Short problem: Find each line in the records below that contains the string "using", treating uppercase and lowercase as different, and copy those lines out in full.

Task material:
"""
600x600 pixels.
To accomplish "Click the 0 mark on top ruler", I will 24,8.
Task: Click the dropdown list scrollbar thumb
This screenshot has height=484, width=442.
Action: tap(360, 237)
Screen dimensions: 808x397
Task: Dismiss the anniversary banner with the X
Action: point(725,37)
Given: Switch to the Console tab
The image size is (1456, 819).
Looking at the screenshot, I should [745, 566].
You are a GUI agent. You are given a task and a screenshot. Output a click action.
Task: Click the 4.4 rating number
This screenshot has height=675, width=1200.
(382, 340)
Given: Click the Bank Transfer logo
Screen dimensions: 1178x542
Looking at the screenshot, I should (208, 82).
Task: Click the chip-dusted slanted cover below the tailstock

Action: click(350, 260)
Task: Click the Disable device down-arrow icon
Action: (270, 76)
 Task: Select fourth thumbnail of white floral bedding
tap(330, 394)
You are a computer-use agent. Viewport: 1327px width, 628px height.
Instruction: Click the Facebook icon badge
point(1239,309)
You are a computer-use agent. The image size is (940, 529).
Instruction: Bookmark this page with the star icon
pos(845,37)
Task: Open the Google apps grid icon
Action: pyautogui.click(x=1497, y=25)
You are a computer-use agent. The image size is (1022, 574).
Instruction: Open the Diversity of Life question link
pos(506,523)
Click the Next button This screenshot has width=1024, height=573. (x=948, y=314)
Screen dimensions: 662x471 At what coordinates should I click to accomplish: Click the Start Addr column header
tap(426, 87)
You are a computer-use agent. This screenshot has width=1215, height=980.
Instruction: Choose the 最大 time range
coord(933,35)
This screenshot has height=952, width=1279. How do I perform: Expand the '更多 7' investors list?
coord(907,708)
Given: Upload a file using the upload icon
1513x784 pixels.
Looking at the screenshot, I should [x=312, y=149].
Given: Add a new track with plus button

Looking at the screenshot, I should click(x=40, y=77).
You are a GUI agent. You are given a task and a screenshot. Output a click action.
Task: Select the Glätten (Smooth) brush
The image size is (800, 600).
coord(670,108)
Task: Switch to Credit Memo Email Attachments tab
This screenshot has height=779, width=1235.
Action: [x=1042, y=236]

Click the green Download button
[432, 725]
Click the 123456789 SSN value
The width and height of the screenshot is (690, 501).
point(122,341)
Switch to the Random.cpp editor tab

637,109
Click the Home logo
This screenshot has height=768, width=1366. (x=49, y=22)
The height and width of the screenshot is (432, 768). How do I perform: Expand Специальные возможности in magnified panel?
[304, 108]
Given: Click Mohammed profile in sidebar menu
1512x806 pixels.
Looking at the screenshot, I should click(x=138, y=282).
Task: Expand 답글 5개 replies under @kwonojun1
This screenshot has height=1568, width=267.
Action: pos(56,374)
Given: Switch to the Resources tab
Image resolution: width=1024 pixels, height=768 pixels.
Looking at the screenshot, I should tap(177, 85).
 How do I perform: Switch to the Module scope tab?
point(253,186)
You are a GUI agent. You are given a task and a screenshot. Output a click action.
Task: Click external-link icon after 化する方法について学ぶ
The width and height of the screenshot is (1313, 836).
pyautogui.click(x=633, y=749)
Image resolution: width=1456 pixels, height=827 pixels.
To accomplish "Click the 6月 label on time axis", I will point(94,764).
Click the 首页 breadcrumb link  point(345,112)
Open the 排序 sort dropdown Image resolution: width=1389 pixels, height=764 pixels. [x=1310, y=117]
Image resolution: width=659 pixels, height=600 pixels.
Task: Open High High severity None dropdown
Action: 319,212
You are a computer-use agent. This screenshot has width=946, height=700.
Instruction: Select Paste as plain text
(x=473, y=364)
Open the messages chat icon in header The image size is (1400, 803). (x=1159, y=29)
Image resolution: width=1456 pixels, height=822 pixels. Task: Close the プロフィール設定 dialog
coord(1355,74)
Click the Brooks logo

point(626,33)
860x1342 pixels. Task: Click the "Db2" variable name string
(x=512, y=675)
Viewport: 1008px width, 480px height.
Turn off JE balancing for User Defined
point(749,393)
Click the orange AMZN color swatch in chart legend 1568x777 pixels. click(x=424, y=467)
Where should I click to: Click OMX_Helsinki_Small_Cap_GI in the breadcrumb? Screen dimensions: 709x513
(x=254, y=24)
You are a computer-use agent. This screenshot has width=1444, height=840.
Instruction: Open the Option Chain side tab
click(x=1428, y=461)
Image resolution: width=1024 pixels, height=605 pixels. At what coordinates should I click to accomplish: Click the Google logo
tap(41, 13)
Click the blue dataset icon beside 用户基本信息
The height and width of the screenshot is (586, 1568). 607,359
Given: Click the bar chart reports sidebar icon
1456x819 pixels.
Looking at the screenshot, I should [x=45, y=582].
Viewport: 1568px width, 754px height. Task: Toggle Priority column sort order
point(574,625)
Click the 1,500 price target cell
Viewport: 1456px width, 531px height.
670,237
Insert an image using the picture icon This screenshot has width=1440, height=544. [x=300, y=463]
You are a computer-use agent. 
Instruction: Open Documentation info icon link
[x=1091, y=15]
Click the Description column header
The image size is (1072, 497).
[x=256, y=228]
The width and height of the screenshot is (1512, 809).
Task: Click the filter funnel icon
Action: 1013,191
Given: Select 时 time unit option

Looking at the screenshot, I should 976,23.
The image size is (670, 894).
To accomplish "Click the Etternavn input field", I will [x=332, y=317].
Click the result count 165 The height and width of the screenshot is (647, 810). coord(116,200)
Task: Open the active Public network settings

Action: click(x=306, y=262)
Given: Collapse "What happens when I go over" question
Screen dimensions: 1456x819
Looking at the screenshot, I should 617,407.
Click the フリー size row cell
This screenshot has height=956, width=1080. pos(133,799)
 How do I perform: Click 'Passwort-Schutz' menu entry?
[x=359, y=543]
"""
The answer:
Given: Upload a file using the upload icon
Insert an image using the picture icon This screenshot has width=1440, height=544. [x=300, y=463]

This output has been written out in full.